CODE_n CONTEST finalist otego is poised to be the first manufacturer of low-cost thermoelectric generators (TEGs) that are suitable for mass use. By avoiding batteries in IoT devices, otego TEGs are a sustainable solution for harvesting energy using wireless sensors and actuators. Frederick Lessmann (Business Development), has answered all our questions about his startup that was selected for the photonics cluster:
What is otego all about? How did you come up with the idea?
Frederick: otego develops innovative thermoelectric generators (TEGs) that transform heat sources into sources of electricity – maintenance-free and by utilizing even small differences in temperature. With otego-TEGs many Internet of Things devices will gain a new power source that makes them independent from batteries.
“Digital Disruption“ – that’s the motto of this year’s CODE_n CONTEST. What makes your solution innovative, what makes it disruptive?
Frederick: Ambient heat is almost everywhere. But so far we don’t really know how to utilize these small differences in temperature. What solar cells are for transforming light into electrical power our generators will be the equivalent for the transformation of heat. In other words, thanks to our generators heat sources will turn into power sources all of the sudden. I think this is pretty disruptive. And most importantly our generators will cost less than alternatives like cables or batteries which hopefully will make them a true innovation in the market.
You’re one of the 13 finalists in the Photonics contest cluster. Which challenges do you think young companies have to face in this sector? How do you handle these challenges?
Frederick: We specifically consider us to be part of the printed electronics industry which waved through the industries hype cycle like a roller coaster within the past years. Printed LEDs and printed photovoltaics are still not as present in the market as experts projected a couple of years ago. Conventional LEDs and photovoltaics are still competitive and have the greater market share. It just seems like there are not enough drawbacks regarding the conventional silicon based production processes.
Conventional thermoelectric generators on the other hand are mostly known from deep space applications and didn’t succeed in earthly mass markets due to high costs of materials and production. We think that with our completely new concept of a printed thermoelectric generator we will be able to reach the industry price point for the first time. And this time the materials as well as the production process of printing really seem to be the only key for commercial success.
On your website you call your team a „mixed bag“ as it consists out of physicians, chemists and business engineers. What are the benefeits of working together in such an interdisciplinary team?
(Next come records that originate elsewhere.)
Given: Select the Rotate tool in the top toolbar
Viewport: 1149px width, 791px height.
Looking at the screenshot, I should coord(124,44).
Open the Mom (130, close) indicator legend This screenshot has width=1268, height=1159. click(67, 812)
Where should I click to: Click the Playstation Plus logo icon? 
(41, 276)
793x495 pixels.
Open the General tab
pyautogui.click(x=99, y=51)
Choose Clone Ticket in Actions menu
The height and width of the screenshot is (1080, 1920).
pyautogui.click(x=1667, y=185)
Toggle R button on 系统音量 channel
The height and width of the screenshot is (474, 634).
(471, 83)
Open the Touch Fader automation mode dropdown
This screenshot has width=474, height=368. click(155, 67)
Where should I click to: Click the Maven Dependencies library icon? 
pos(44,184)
Frederick: To commercialise a technology like ours I think it is simply necessary to cover a whole range of disciplines. We are very lucky that our team works really well together, since we all developed a fair understanding of each other’s challenges and manage to work together well at the interfaces between our core competences. The benefit definitely is that we cover the whole creation of value from the development of functional materials to the building of innovative production machines to product development and a deep market knowledge.